OPEC gave a tacit acknowledgement that its policy of flooding the globe with crude is harming rivals. In a statement, the group noted that it expects non-OPEC supply of oil to actually contract next year, even as demand rises.
Shares of Whiting Petroleum, Continental Resources and Oasis Petroleum, top North Dakota oil producers, each fell more than 6 percent.
Marathon Oil, Hess and Occidental Petroleum each fell about 2 percent.
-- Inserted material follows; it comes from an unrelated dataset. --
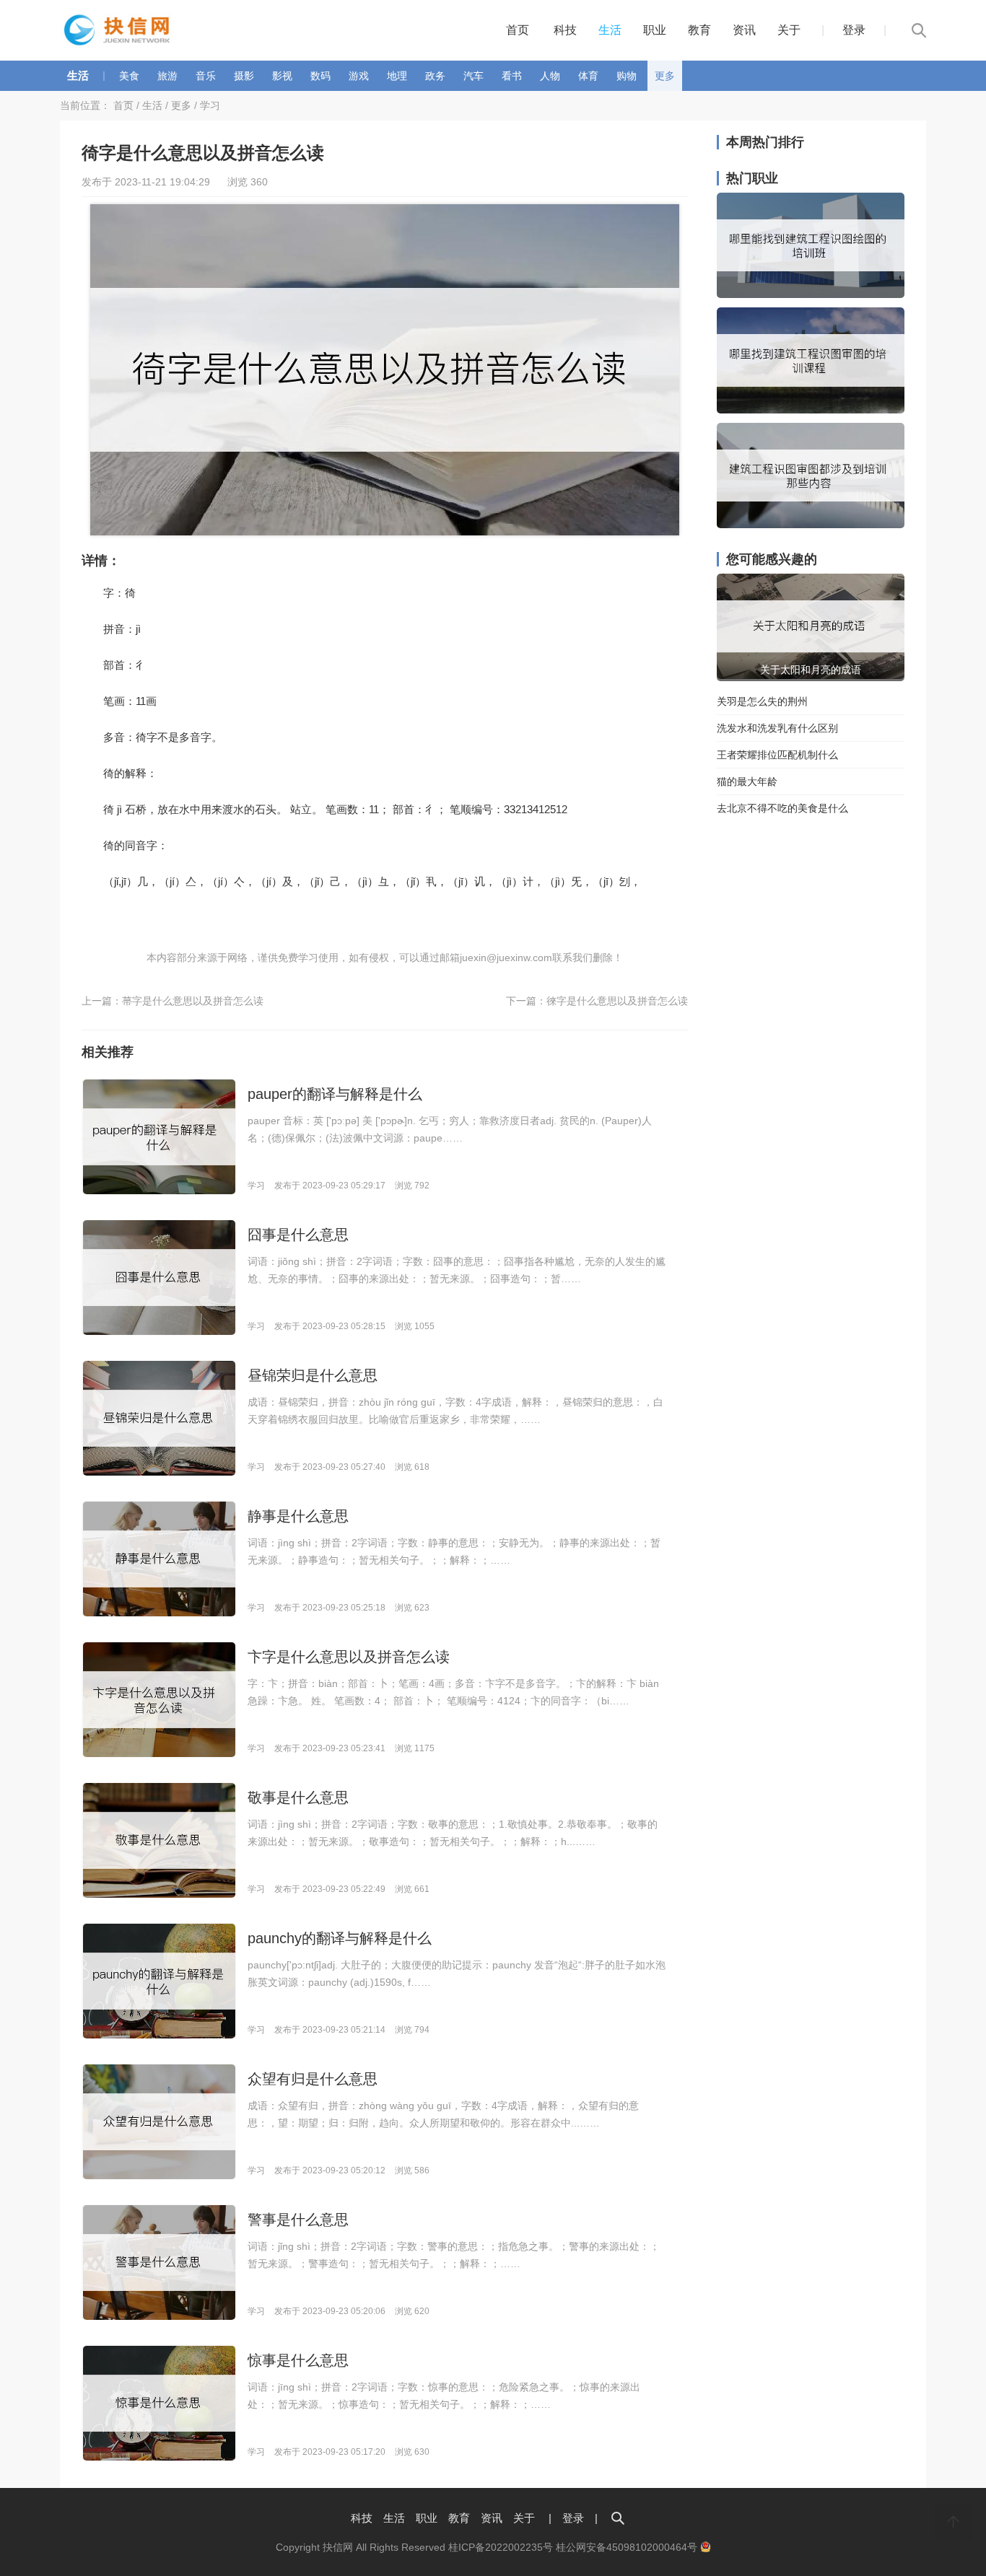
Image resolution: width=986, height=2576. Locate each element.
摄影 (244, 76)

Marathon and Hess have large investments in North Dakota oil and gas.
OPEC's lack of action only fuels the argument for allowing U.S. exports of crude oil, several industry leaders said.
"This is just an effort on OPEC's part to see if they can outlast shale oil exploration and production in the United States," said Ron Ness, president of the North Dakota Petroleum Council, an industry trade group. "It's a strong signal back to Congress that it needs to find a way to get that crude oil export ban eliminated."
Most of OPEC's members, including Venezuela, need higher oil prices to balance their national budgets.
Given that need, some in the U.S. oil industry had held out hope that OEPC would actually lower its production at Friday's meeting, an expectation that now seems misguided as Saudi Arabia, the group's de facto leader, has aggressively pursued a strategy of high production in order to rattle U.S. rivals.
"I don't see how anybody in their right mind thought that the Saudis were going to cut production," said Mike Breard, oil company analyst at Hodges Capital Management in Dallas.
"I guess some people were holding out hope."
Senior energy bankers in Houston on Friday said persistently low prices are increasingly separating U.S. shale companies into two camps: those that have good enough acreage and strong enough balance sheets to weather the downturn and those that will need to restructure or go into bankruptcy.
With benchmark U.S. West Texas Intermediate slipping more than 1 percent to below $40 a barrel, a psychological barrier may have been crossed, the bankers said.
They added that there is so much uncertainty over prices right now that companies are having troubling planning their futures.
Meanwhile, capital raising was hitting bumps. NGL Energy Partners LP was struggling to muster interest on Friday for a new high-yield bond, as investors grow skittish, prompting the issuer to offer higher interest rates, IFR reported.